融合蛋白AML1-ETO（AE）的乙酰化在t(8;21)白血病干细胞自我更新调控过程中具有极为重要的作用，对于其乙酰化点突变体引起的白血病发病受阻以及针对该乙酰化的治疗策略是目前国际上的研究热点。组蛋白乙酰转移酶p300介导的AE乙酰化是我们在t(8;21)白血病患者细胞中发现的一种新型蛋白修饰。我们的研究显示此乙酰化能增强AE的转录活性，促进AE对下游基因的转录激活作用；体外干细胞自我更新实验表明AE乙酰化能促进造血干祖细胞自我更新的能力；逆病毒介导的小鼠骨髓移植实验表明AE乙酰化对白血病的形成致关重要。为了深入研究针对该乙酰化的治疗策略和作用机制，本课题组正在检测经筛选得到的新的p300抑制剂在t(8;21)白血病细胞和小鼠模型上的治疗作用，并将以此为研究对象，结合主要的细胞生物学、分子生物学和RNA/ChIP测序技术阐明药物作用机理，为其将来可能的临床应用提供重要依据。

The acetylation of fusion protein AML1-ETO is required for the self renewal of leukemia stem cell in t(8;21) leukemia. It is a hot research area to study AML1-ETO acetylation mutation induced blockage of leukemia development and the therapeutic strategy for targeting the acetylation of AML1-ETO. In our recent study, we have found that p300 mediated acetylation of AML1-ETO is a novel protein modification in the primary cells from t(8;21) leukemia patients. Our study showed that this acetylation can enhance AML1-ETO's ability to active transcription of its downstream target genes. The results of the in vitro self renewal assays showed that the acetylation of AML1-ETO promote the self renewal of hematopoietic stem/progenitor cells. In the retrovirus mediated mouse transplantation assays, our results indicated that the acetylation of AML1-ETO is critical to the leuekmogenesis.
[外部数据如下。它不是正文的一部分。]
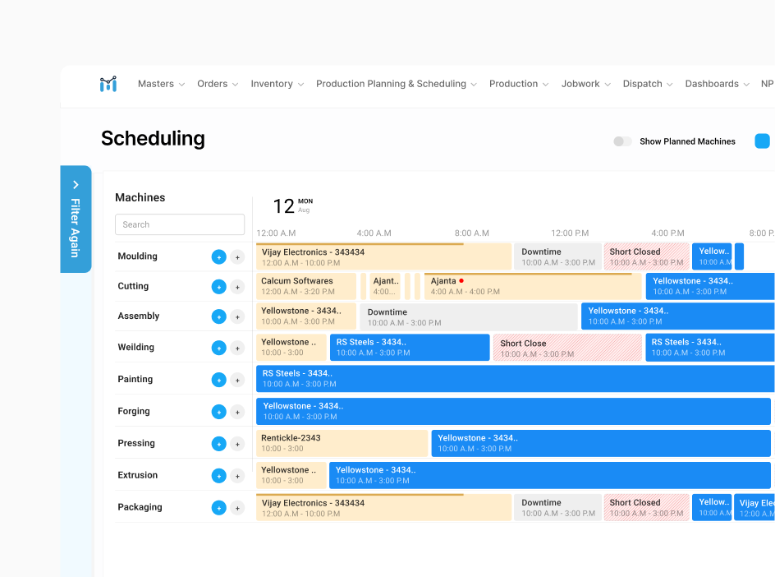This screenshot has width=775, height=577.
Task: Click the gray plus icon for Weilding
Action: (x=237, y=348)
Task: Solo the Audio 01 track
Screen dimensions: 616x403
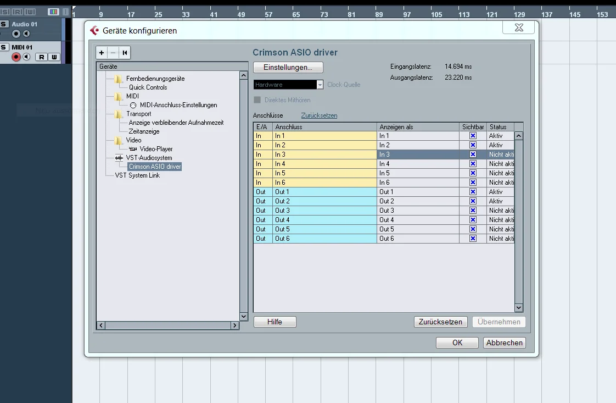Action: coord(4,24)
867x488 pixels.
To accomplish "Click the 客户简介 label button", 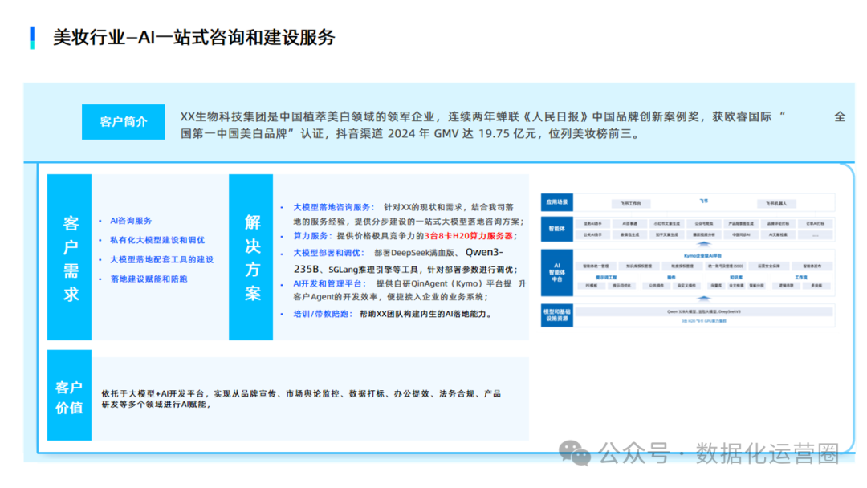I will (124, 122).
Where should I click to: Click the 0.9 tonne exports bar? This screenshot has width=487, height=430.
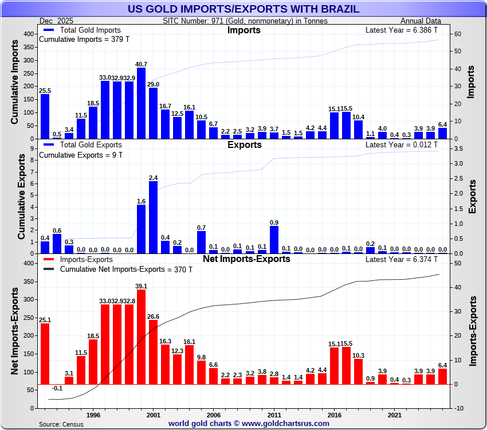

To investigate the therapeutic strategy for targeting the acetylation of AML1-ETO and the underlying mechanism, our lab is examining the therapeutic efficacy of the novel p300 inhibitor that we got from the screening in the t(8;21) leukemia cell and mouse models. We are also going to use the thechnolgies of cell biology, molecular biology and ChIP/RNA-seq to understand the mechanism of AML1-ETO acetylation inhibitor, which will provide the important basis for the potential application of this inhibitor in the clinical aspect.